Ca 2+ signaling in prothoracicotropic hormone-stimulated prothoracic gland cells of Manduca sexta: Evidence for mobilization and entry mechanisms

Abstract

Prothoracicotropic hormone (PTTH) stimulates ecdysteroidogenesis in lepidopteran prothoracic glands (PGs), thus indirectly controlling molting and metamorphosis. PTTH triggers a signal transduction cascade in PGs that involves an early influx of Ca 2+. Although the importance of Ca 2+ has been long known, the mechanism(s) of PTTH-stimulated changes in cytoplasmic Ca 2+ [Ca 2+] i are not yet well understood. PGs from the fifth instar of Manduca sexta were exposed to PTTH in vitro. The resultant changes in [Ca 2+] i were measured using ratiometric analysis of a fura-2 fluorescence signal in the presence and absence of inhibitors of specific cellular signaling mechanisms.
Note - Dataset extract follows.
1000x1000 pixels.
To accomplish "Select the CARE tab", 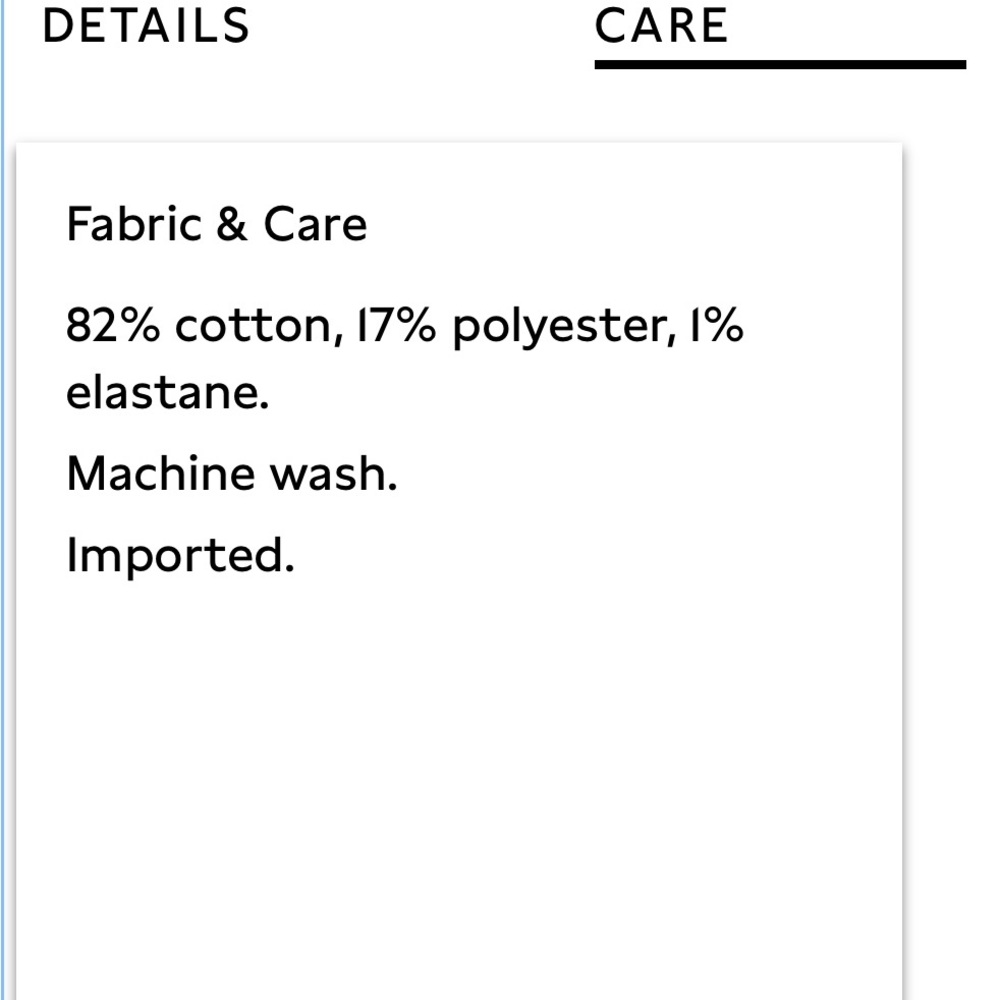I will coord(661,26).
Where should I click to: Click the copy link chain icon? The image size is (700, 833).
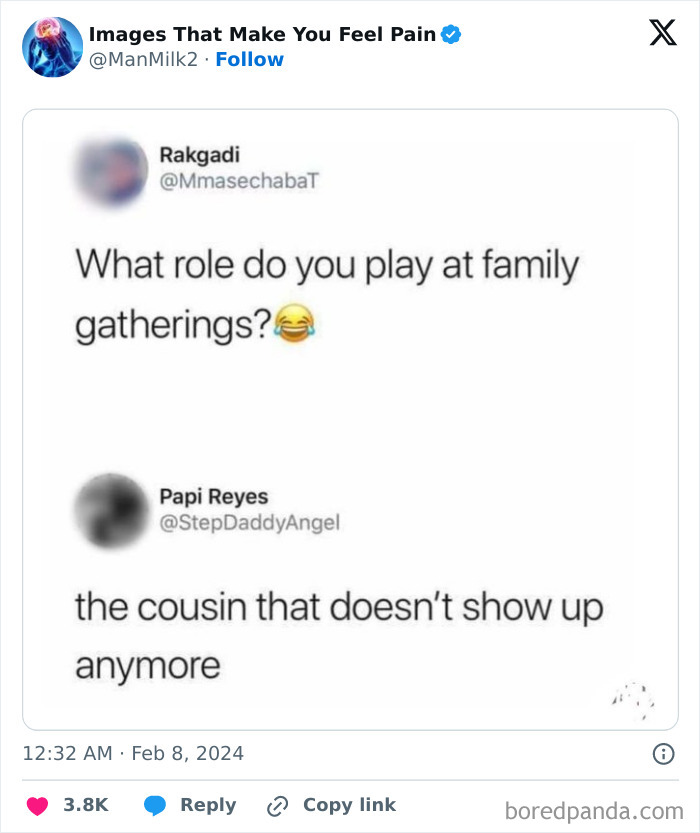[277, 806]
The phospholipase C (PLC) inhibitor U-73122 nearly abolished the PTTH-stimulated increase in [Ca 2+] i, as well as PTTH-stimulated ecdysteroidogenesis and extracellular-signal regulated kinase phosphorylation, thus establishing a role for PLC and implicating inositol trisphosphate (IP 3) in PTTH signal transduction. Two antagonists of the IP 3 receptor, 2-APB and TMB-8, likewise blocked the [Ca 2+] i response by a mean of 92%. We describe for the first time the presence of Ca 2+ oscillations in PTTH-stimulated cells in Ca 2+-free medium. External Ca 2+ entered PG cells via at least two routes: store-operated (capacitative) Ca 2+ entry channels and L-type voltage-gated Ca 2+ channels. We propose that PTTH initiates a transductory cascade typical of many G-protein coupled receptors, involving both Ca 2+ mobilization and entry pathways.